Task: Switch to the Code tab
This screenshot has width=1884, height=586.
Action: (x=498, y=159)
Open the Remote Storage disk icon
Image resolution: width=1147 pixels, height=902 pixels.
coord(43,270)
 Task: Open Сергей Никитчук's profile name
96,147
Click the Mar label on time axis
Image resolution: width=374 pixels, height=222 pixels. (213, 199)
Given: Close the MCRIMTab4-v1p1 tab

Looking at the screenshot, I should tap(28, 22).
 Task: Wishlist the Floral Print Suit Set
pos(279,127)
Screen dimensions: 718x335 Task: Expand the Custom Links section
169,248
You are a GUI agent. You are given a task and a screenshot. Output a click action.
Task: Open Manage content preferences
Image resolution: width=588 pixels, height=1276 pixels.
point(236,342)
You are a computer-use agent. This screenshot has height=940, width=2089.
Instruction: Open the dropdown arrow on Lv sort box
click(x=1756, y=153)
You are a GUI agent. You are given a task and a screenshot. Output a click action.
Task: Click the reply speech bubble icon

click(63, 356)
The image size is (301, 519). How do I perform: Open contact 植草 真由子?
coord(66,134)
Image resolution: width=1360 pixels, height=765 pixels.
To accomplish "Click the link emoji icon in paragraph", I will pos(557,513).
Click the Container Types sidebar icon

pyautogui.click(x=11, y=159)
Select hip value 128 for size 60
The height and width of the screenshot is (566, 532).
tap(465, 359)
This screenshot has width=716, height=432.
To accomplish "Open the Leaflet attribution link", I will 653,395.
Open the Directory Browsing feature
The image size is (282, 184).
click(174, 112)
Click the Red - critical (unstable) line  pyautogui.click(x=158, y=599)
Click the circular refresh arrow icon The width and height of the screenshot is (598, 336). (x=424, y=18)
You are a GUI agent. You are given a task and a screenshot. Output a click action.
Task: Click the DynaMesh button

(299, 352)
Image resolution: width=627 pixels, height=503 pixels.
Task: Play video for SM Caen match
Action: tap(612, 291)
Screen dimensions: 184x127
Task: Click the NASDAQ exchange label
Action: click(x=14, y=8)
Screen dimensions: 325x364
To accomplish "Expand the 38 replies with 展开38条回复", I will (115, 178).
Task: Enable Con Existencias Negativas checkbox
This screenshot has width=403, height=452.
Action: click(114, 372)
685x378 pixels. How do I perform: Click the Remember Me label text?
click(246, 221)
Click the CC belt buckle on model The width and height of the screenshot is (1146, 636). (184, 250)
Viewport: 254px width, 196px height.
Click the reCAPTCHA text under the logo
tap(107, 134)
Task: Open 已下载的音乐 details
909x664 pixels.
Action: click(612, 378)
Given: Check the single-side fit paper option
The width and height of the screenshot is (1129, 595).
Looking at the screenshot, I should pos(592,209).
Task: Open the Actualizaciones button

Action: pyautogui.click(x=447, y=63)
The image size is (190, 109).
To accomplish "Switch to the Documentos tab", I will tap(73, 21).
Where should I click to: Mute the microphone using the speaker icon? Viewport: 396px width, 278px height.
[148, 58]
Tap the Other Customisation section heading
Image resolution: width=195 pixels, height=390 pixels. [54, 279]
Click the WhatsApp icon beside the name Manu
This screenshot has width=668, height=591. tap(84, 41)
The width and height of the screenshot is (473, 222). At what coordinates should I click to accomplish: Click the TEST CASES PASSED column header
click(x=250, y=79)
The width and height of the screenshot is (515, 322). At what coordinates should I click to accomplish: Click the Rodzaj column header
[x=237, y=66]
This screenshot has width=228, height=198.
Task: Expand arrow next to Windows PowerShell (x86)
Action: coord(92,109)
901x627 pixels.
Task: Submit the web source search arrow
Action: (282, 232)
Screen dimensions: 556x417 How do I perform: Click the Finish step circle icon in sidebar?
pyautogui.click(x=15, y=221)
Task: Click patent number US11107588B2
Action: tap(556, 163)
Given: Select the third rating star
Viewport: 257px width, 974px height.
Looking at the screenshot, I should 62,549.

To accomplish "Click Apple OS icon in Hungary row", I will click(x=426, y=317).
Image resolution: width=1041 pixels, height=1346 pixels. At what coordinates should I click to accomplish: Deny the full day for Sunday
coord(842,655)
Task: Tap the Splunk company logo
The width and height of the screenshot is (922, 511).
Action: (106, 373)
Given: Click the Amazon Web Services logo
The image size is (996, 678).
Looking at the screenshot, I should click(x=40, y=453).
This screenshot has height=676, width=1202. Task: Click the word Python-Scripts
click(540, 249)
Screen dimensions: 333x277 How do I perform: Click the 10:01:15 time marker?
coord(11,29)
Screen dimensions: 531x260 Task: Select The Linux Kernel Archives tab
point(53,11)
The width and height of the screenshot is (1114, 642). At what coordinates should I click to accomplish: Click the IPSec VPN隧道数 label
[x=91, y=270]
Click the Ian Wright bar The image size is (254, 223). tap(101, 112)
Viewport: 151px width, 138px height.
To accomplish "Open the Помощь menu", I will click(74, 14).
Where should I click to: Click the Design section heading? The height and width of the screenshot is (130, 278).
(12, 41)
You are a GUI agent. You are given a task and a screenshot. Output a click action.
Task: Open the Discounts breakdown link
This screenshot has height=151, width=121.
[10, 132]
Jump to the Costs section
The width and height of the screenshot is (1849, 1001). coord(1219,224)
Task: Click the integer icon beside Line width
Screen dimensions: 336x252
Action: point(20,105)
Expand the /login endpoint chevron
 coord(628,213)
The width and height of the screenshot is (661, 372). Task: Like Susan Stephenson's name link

**Instructions to follow:** Each line in the records above must be returned exactly as it stands.

**Response area:**
Task: Switch to the Code tab
This screenshot has width=1884, height=586.
Action: (x=498, y=159)
Open the Remote Storage disk icon
Image resolution: width=1147 pixels, height=902 pixels.
coord(43,270)
 Task: Open Сергей Никитчук's profile name
96,147
Click the Mar label on time axis
Image resolution: width=374 pixels, height=222 pixels. (213, 199)
Given: Close the MCRIMTab4-v1p1 tab

Looking at the screenshot, I should tap(28, 22).
 Task: Wishlist the Floral Print Suit Set
pos(279,127)
Screen dimensions: 718x335 Task: Expand the Custom Links section
169,248
You are a GUI agent. You are given a task and a screenshot. Output a click action.
Task: Open Manage content preferences
Image resolution: width=588 pixels, height=1276 pixels.
point(236,342)
You are a computer-use agent. This screenshot has height=940, width=2089.
Instruction: Open the dropdown arrow on Lv sort box
click(x=1756, y=153)
You are a GUI agent. You are given a task and a screenshot. Output a click action.
Task: Click the reply speech bubble icon

click(63, 356)
The image size is (301, 519). How do I perform: Open contact 植草 真由子?
coord(66,134)
Image resolution: width=1360 pixels, height=765 pixels.
To accomplish "Click the link emoji icon in paragraph", I will pos(557,513).
Click the Container Types sidebar icon

pyautogui.click(x=11, y=159)
Select hip value 128 for size 60
The height and width of the screenshot is (566, 532).
tap(465, 359)
This screenshot has width=716, height=432.
To accomplish "Open the Leaflet attribution link", I will 653,395.
Open the Directory Browsing feature
The image size is (282, 184).
click(174, 112)
Click the Red - critical (unstable) line  pyautogui.click(x=158, y=599)
Click the circular refresh arrow icon The width and height of the screenshot is (598, 336). (x=424, y=18)
You are a GUI agent. You are given a task and a screenshot. Output a click action.
Task: Click the DynaMesh button

(299, 352)
Image resolution: width=627 pixels, height=503 pixels.
Task: Play video for SM Caen match
Action: tap(612, 291)
Screen dimensions: 184x127
Task: Click the NASDAQ exchange label
Action: click(x=14, y=8)
Screen dimensions: 325x364
To accomplish "Expand the 38 replies with 展开38条回复", I will (115, 178).
Task: Enable Con Existencias Negativas checkbox
This screenshot has width=403, height=452.
Action: click(114, 372)
685x378 pixels. How do I perform: Click the Remember Me label text?
click(246, 221)
Click the CC belt buckle on model The width and height of the screenshot is (1146, 636). (184, 250)
Viewport: 254px width, 196px height.
Click the reCAPTCHA text under the logo
tap(107, 134)
Task: Open 已下载的音乐 details
909x664 pixels.
Action: click(612, 378)
Given: Check the single-side fit paper option
The width and height of the screenshot is (1129, 595).
Looking at the screenshot, I should pos(592,209).
Task: Open the Actualizaciones button

Action: pyautogui.click(x=447, y=63)
The image size is (190, 109).
To accomplish "Switch to the Documentos tab", I will tap(73, 21).
Where should I click to: Mute the microphone using the speaker icon? Viewport: 396px width, 278px height.
[148, 58]
Tap the Other Customisation section heading
Image resolution: width=195 pixels, height=390 pixels. [54, 279]
Click the WhatsApp icon beside the name Manu
This screenshot has width=668, height=591. tap(84, 41)
The width and height of the screenshot is (473, 222). At what coordinates should I click to accomplish: Click the TEST CASES PASSED column header
click(x=250, y=79)
The width and height of the screenshot is (515, 322). At what coordinates should I click to accomplish: Click the Rodzaj column header
[x=237, y=66]
This screenshot has width=228, height=198.
Task: Expand arrow next to Windows PowerShell (x86)
Action: coord(92,109)
901x627 pixels.
Task: Submit the web source search arrow
Action: (282, 232)
Screen dimensions: 556x417 How do I perform: Click the Finish step circle icon in sidebar?
pyautogui.click(x=15, y=221)
Task: Click patent number US11107588B2
Action: tap(556, 163)
Given: Select the third rating star
Viewport: 257px width, 974px height.
Looking at the screenshot, I should 62,549.

To accomplish "Click Apple OS icon in Hungary row", I will click(x=426, y=317).
Image resolution: width=1041 pixels, height=1346 pixels. At what coordinates should I click to accomplish: Deny the full day for Sunday
coord(842,655)
Task: Tap the Splunk company logo
The width and height of the screenshot is (922, 511).
Action: (106, 373)
Given: Click the Amazon Web Services logo
The image size is (996, 678).
Looking at the screenshot, I should click(x=40, y=453).
This screenshot has height=676, width=1202. Task: Click the word Python-Scripts
click(540, 249)
Screen dimensions: 333x277 How do I perform: Click the 10:01:15 time marker?
coord(11,29)
Screen dimensions: 531x260 Task: Select The Linux Kernel Archives tab
point(53,11)
The width and height of the screenshot is (1114, 642). At what coordinates should I click to accomplish: Click the IPSec VPN隧道数 label
[x=91, y=270]
Click the Ian Wright bar The image size is (254, 223). tap(101, 112)
Viewport: 151px width, 138px height.
To accomplish "Open the Помощь menu", I will click(74, 14).
Where should I click to: Click the Design section heading? The height and width of the screenshot is (130, 278).
(12, 41)
You are a GUI agent. You are given a task and a screenshot. Output a click action.
Task: Open the Discounts breakdown link
This screenshot has height=151, width=121.
[10, 132]
Jump to the Costs section
The width and height of the screenshot is (1849, 1001). coord(1219,224)
Task: Click the integer icon beside Line width
Screen dimensions: 336x252
Action: point(20,105)
Expand the /login endpoint chevron
 coord(628,213)
The width and height of the screenshot is (661, 372). Task: Like Susan Stephenson's name link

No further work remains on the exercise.